“Discourage litigation. Persuade your neighbors to compromise whenever you can. Point out to them how the nominal winner is often a real loser — in fees, and expenses, and waste of time. As peacemaker the lawyer has a superior opportunity of being a good man. There will be business enough.” 1
These contemporary sounding words by Abraham Lincoln were recently borne out by the New York County Lawyers Association Committee on Arbitration and ADR (the “NYCLA ADR Committee”), which recently had good news to report on the success of the alternative dispute resolution (“ADR”) program that has been implemented for the last five years in the United States District Court for the Eastern District of New York (the “EDNY”). The NYCLA ADR Committee’s statement was issued to the Committee on Civil Litigation of the EDNY, in response to its July 21, 1997 request for public comment on the Court’s implementation of its Civil Justice Expense and Delay Reduction Plan, which was adopted on December 7, 1991. 2
The ADR Committee found that the EDNY ADR programs, with a greater than 50% settlement rate, necessarily reduced the time and cost involved in those cases and were received by parties to those cases with greater satisfaction than were cases outside the ADR program. The ADR Committee observed that parties and their counsel not only found the ADR processes and the neutral to be fair and appropriate for their case but also were happy in general with ADR and recommended that the program be continued.
In preparing its evaluation of the EDNY program, NYCLA’s ADR Committee reviewed results of studies by RAND Institute for Justice 3, the Federal Judicial Center4, and by the EDNY Advisory Group5. In addition, the Committee drew on the experience of its members — many of whom serve as neutrals on court-annexed panels of the EDNY and the United States District Court for the Southern District of New York (“SDNY”) –, interviews with the ADR Administrator, and other anecdotal sources.

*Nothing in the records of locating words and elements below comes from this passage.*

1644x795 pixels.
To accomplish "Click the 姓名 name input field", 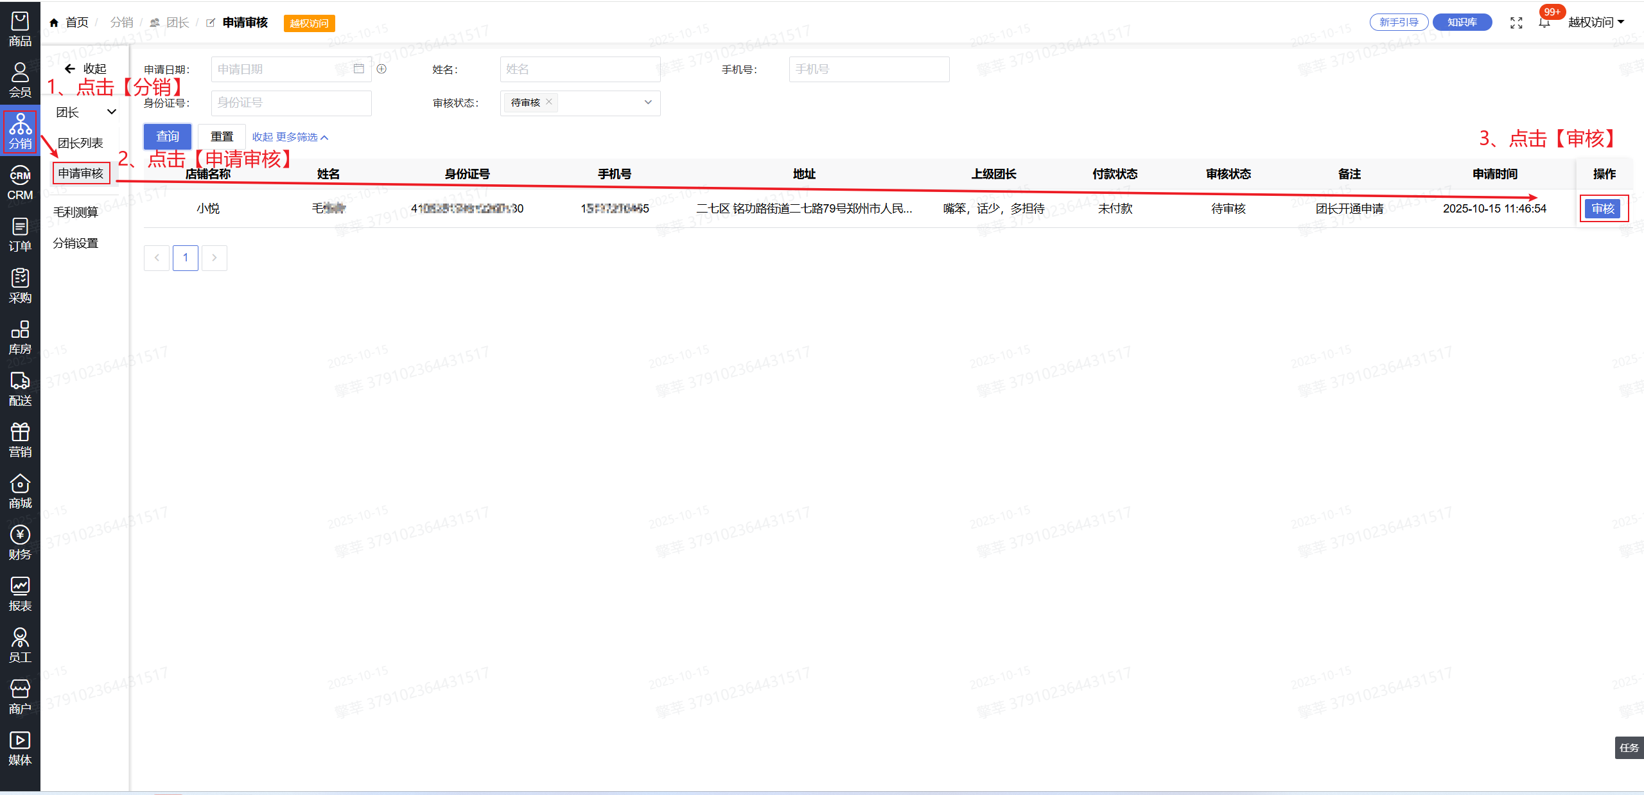I will [579, 69].
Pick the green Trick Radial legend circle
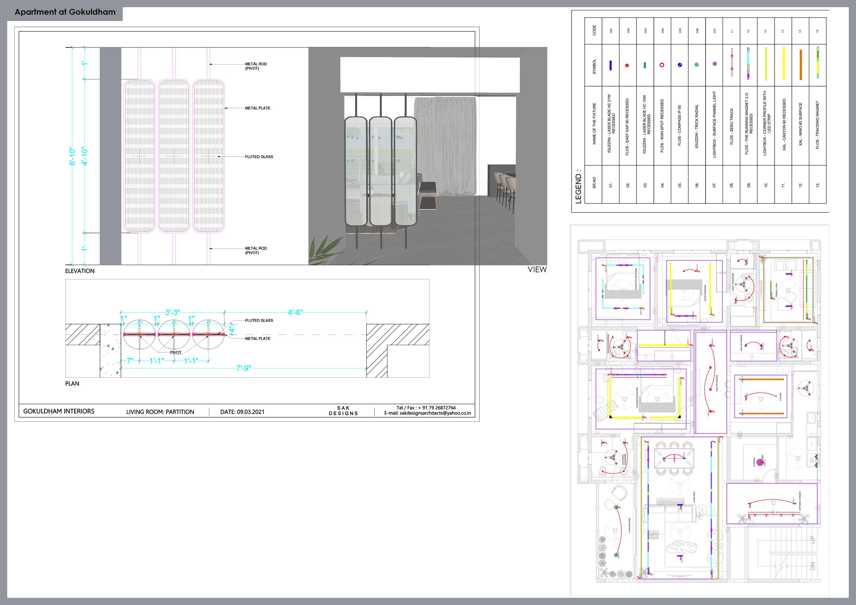This screenshot has height=605, width=856. [696, 65]
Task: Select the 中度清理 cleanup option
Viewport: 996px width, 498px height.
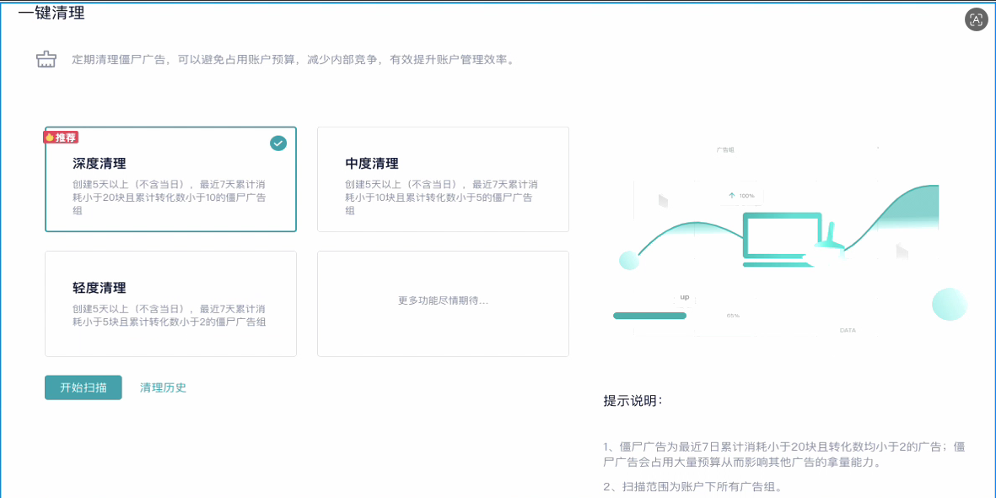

In commenting on the EDNY program in particular, the ADR Committee highlighted RAND’s finding that, of the six pilot districts with ADR programs studied by RAND, the EDNY program had by far the lowest commitment of full time equivalent (“FTE”) personnel annual cost6 and lowest total annual cost7 of all six pilot districts, but had the second highest settlement rate — second only to the settlement rate in the SDNY. The EDNY’s high settlement rate might be attributable, in part, to the initial resources it committed to provide training for neutrals on its panel. By contrast, the programs with the highest FTE personnel annual cost8 and highest total annual cost9 — the SDNY and Southern District of California (“SDCA”) — had a lower per case cost than the EDNY. RAND observes that this is likely due to the high volume of cases in the SDNY and SDCA, as compared with the relatively low volume of cases that has been sent into the EDNY program. All of this indicates that the EDNY ADR program has great potential, but is being under-utilized and could benefit from greater commitment not only of cases but also of resources in order to achieve maximum efficiency and provide the greatest service to cases pending in the EDNY. Accordingly, the NYCLA ADR Committee recommended an increased commitment of resources and cases to the ADR program in the EDNY.